[What you are asked to do] Return the lines from the start of the records through the line containing "Looking at the", word for word and without the pictures.

══ Rows ══

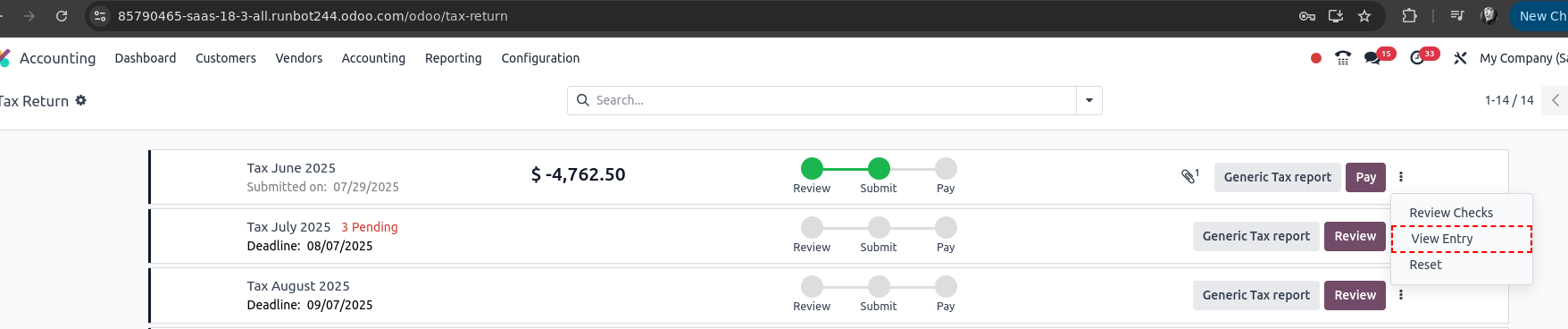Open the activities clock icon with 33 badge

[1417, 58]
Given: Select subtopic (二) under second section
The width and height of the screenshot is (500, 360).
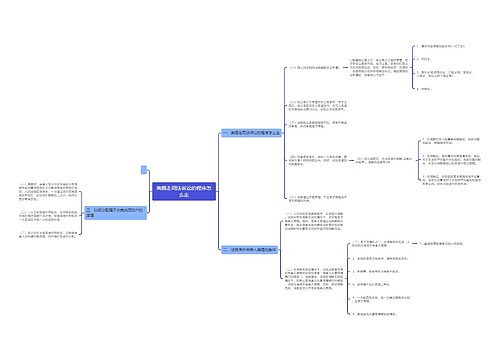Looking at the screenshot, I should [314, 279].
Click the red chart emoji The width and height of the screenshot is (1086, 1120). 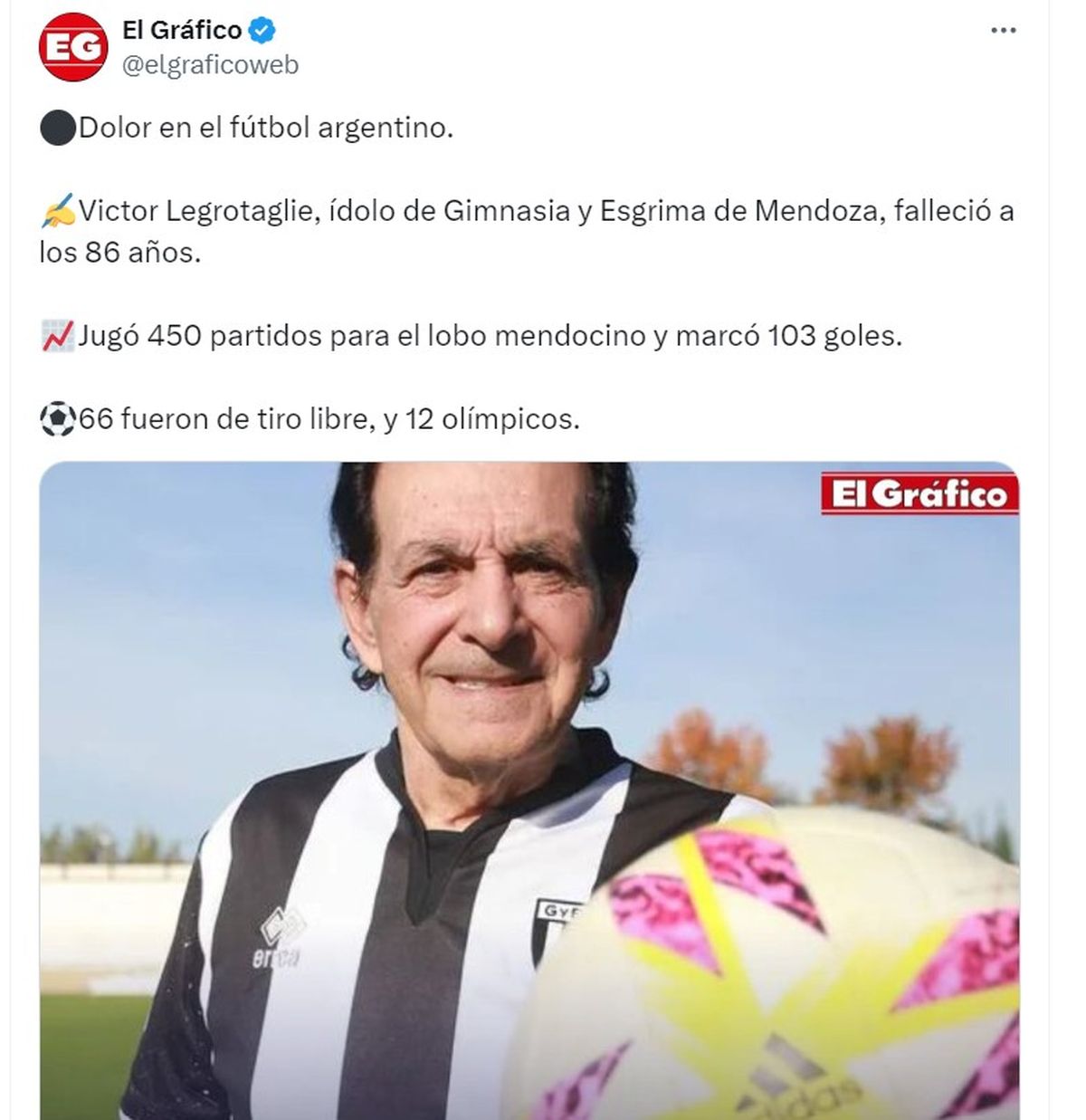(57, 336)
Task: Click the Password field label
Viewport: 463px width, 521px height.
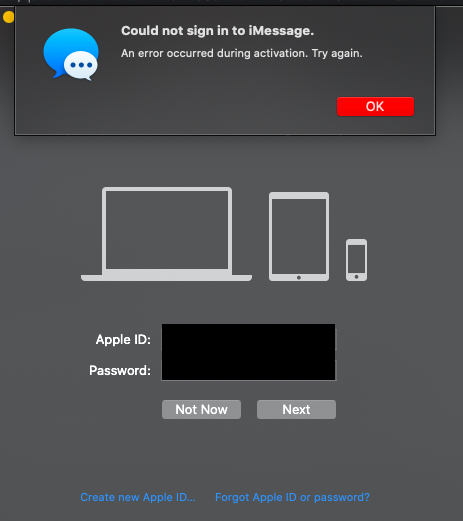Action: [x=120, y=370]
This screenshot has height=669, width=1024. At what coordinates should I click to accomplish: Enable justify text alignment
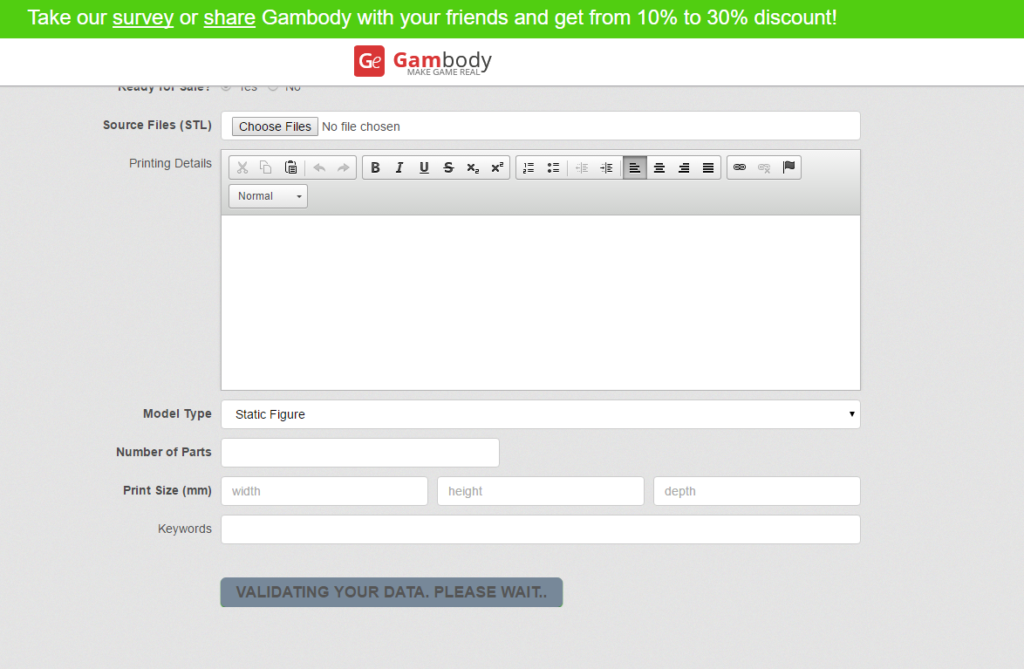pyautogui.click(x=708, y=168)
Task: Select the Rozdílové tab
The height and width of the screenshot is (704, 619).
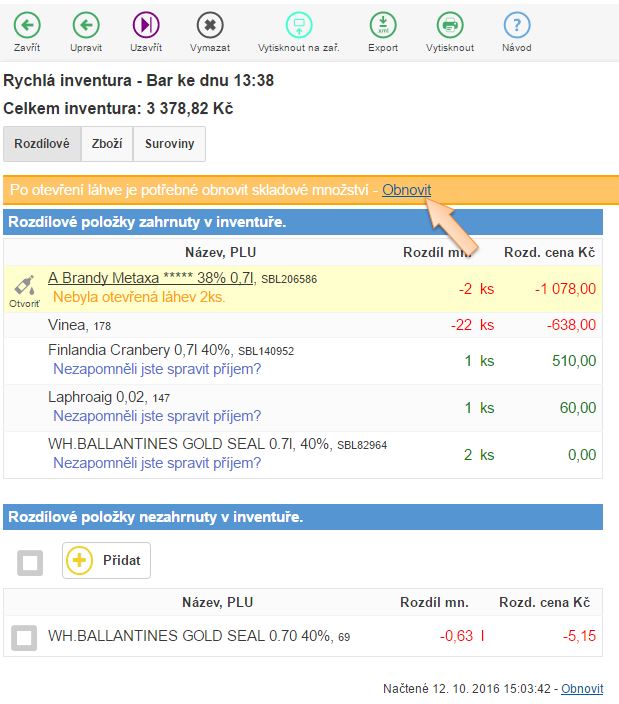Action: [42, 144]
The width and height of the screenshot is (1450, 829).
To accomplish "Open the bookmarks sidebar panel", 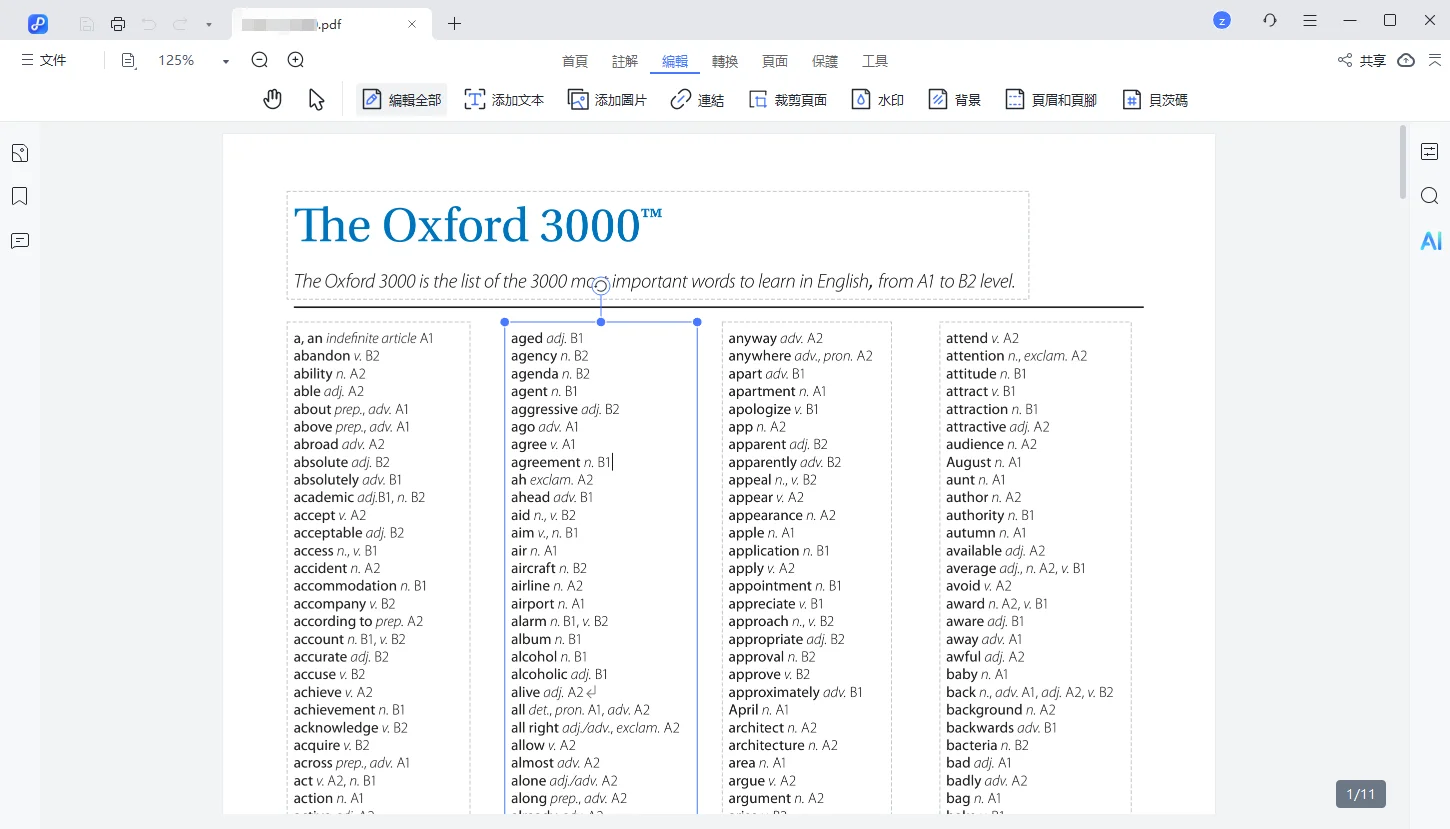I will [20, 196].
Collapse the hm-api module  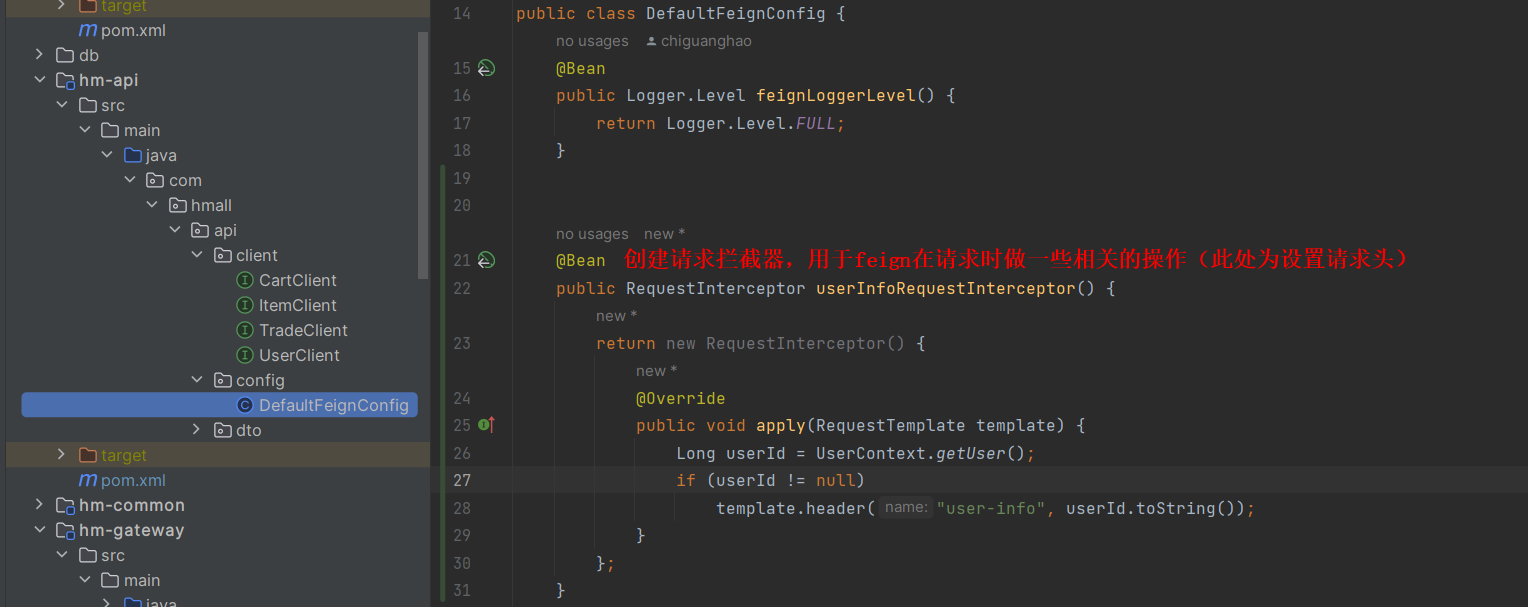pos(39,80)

═══

[Complete answer]
Open the activities clock icon with 33 badge

[1417, 58]
Given: Select subtopic (二) under second section
The width and height of the screenshot is (500, 360).
Looking at the screenshot, I should [314, 279].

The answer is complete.